As reported in these pages (Creating a Disposable Caste, December 8, 1995), a neurologist who reviewed Robert’s care on behalf of Florence and Rebekah, charged that as of his examination, there were serious deficiencies in his treatment, including the failure of doctors to order an encephalogram (EEG), a standard brain test, for Robert despite his being awake for almost a year. (EEGs were performed after this was made public.) Concerns also have been raised about Robert having his room moved, and being forced to lie without television, lights, or visitors for more than 16 hours a day, an important issue because cognitively disabled people often benefit from stimulation and personal interaction.
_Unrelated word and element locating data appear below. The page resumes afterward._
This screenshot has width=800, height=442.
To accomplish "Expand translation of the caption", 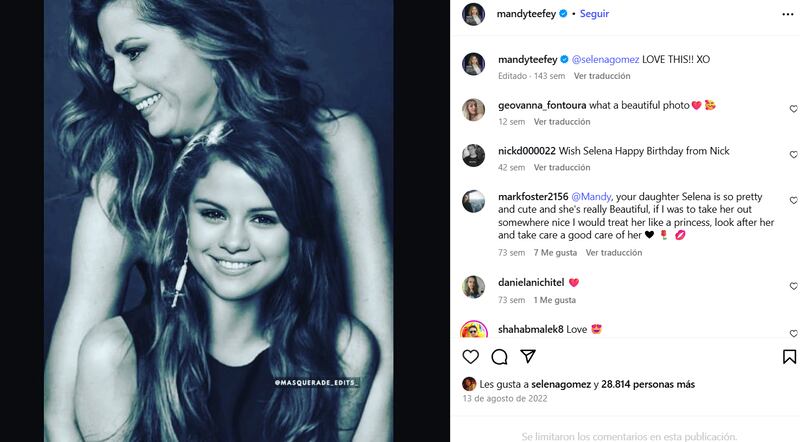I will tap(602, 76).
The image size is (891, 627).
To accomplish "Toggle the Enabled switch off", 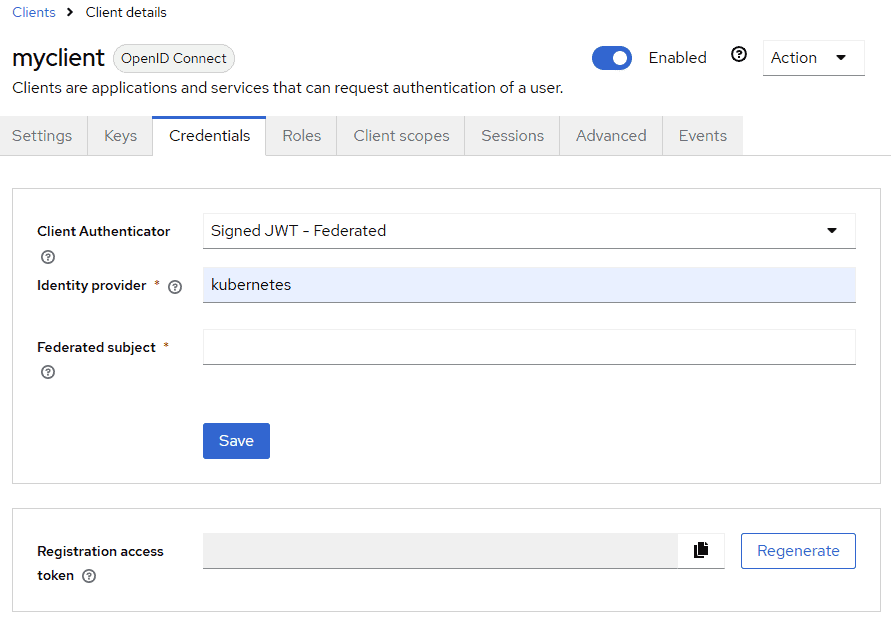I will [612, 58].
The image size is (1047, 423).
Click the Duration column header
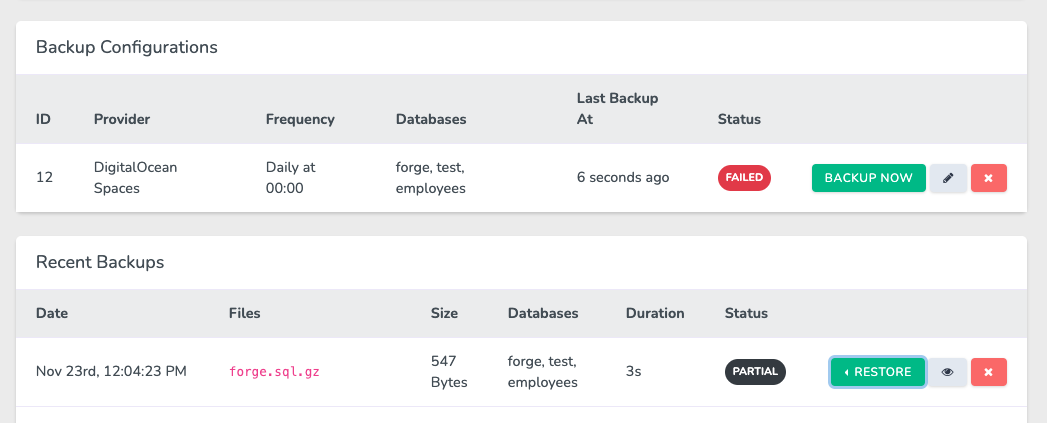(x=655, y=313)
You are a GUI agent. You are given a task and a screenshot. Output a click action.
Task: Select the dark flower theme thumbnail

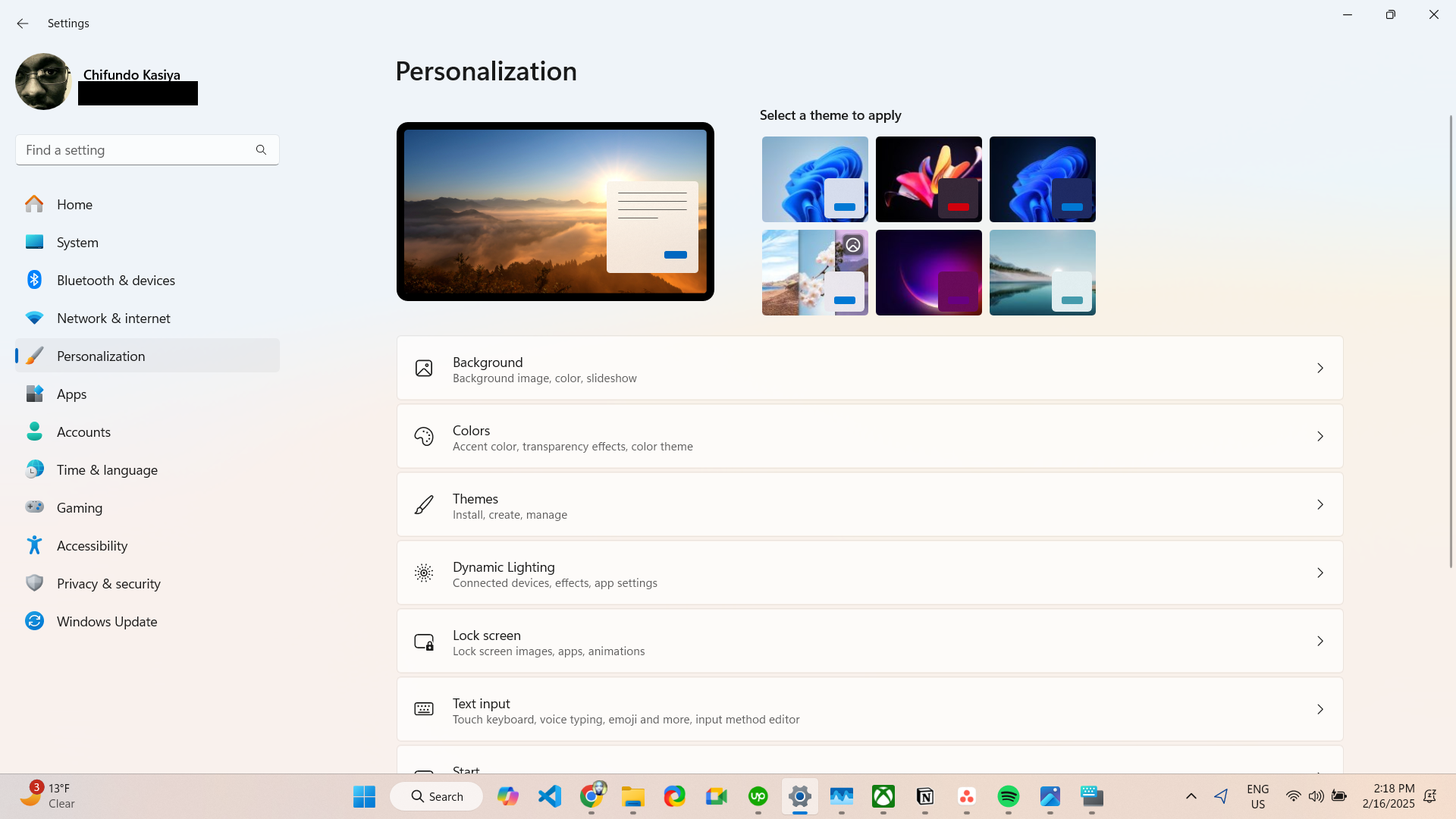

Stung by the serious questions about the quality of Robert’s care, attorneys for the hospital wrote letters to Rebekah and Florence’s attorneys, demanding that public discussion of Robert’s care stop. The hospital has also imposed restrictions to prevent further facts about Robert’s health from being made public. The hospital attorneys are even trying to influence court decisions about Robert. Despite the fact that the hospital is not a party to the Wendland lawsuit, its attorneys forwarded copies of their letters demanding secrecy to Stockton Superior Court Judge Bob W. McNatt, who will rule on the secrecy issue on January 16, 1996 (and on Robert’s ultimate fate on March 4, 1996). Hospital attorneys have also personally appeared before the judge and have even filed an amicus brief, arguing in support of secrecy.

At the same time, Rose’s attorney, Stephen Scott, has formally asked Judge McNatt for an injunction preventing further dissemination of facts about Robert’s medical care. This is ironic since Rose, Mr. Scott, Robert’s doctors, and a hospital representative have repeatedly spoken with the media in an attempt to convince reporters that Robert’s dehydration is somehow appropriate. Indeed, the hospital representative falsely denied on KRON TV that Robert is able to maneuver a wheel chair and Rose even wheeled Robert outside the hospital so he could be video taped for television.

As long as the stories were sympathetic, Rose and the hospital didn’t mind the publicity. But when KRON aired a video showing Robert successfully responding to therapy, and the substantive criticisms about the deficiencies in his medical care published in the Chronicle made them look bad, Rose and the hospital suddenly decided that Robert’s privacy was being invaded by all the media attention.

The attempts to keep the lid on Robert’s condition and care go hand-in-hand with their intention to cause his death. What they don’t want you to know is that Robert is a conscious, feeling human being, who deserves quality medical treatment and rehabilitation, not the cruelty of intentional starvation and dehydration.